═════ ARTICLE

29. Oktober 2024 um 07:28

Ces derniers jours, les médias poubelles et nombre de célébrités décérébrés sont montés au créneau pour dénoncer le «contenu immoral» de certains utilisateurs de Tik-Tok. Cela dénote une chose toute simple : la crainte des Tunisiens conservateurs de voir leurs compatriotes s’affranchir de la tutelle étouffante de la morale et se frayer un chemin vers une plus grande liberté sexuelle. Leurs cris d’orfraie et jérémiades ne sont pas tombés dans l’oreille d’un sourd… Et ce qui était prévisible arriva !

Mohamed Sadok Lejri *

En effet, le ministère de la Justice vient de faire savoir que des mesures légales seront prises à l’encontre de toute personne qui commettrait un outrage aux bonnes mœurs et à la morale publique sur Tik-Tok et Instagram.

══════════

OBJECTIF A: Dans l'article, sur quelles plateformes le ministère de la Justice annonce-t-il des mesures légales ?
OBJECTIF B: Poursuivez l'article sur les contenus jugés immoraux sur Tik-Tok à partir de sa dernière phrase.

═════ ENTRÉES

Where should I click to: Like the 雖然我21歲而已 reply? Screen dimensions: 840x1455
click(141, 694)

══════════
═════ ENTRÉES

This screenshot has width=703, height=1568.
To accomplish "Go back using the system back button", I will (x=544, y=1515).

══════════

RÉPONSE A: Sur Tik-Tok et Instagram.

RÉPONSE B:
Ainsi, le pouvoir a décidé de faire plaisir à la plèbe qui, depuis plusieurs jours, s’adonnait à une frénésie de délires vertueux à travers les réseaux sociaux. Cette plèbe rêve d’expédier en taule tous ceux (et surtout toutes celles) qui réfutent sa moraline, toutes celles et tous ceux qui refusent d’adhérer à son système de valeurs réactionnaires et liberticides, toutes celles et tous ceux qui refusent de faire le jeu du conformisme intellectuel sclérosant dans lequel patauge cette plèbe.  

Le pouvoir s’aligne sur la doxa sociale

Le Tunisien moyen, conservateur et conformiste comme il est, redoute comme la peste la sécularisation de la société et l’émancipation des corps et des plaisirs. Et le pouvoir, en satisfaisant les desiderata des «oreilles chastes», n’a fait que s’aligner sur la doxa sociale et sur les diktats des tenants du discours qui dégouline de morale et de toutes sortes de mièvreries dont raffolent les simples d’esprit.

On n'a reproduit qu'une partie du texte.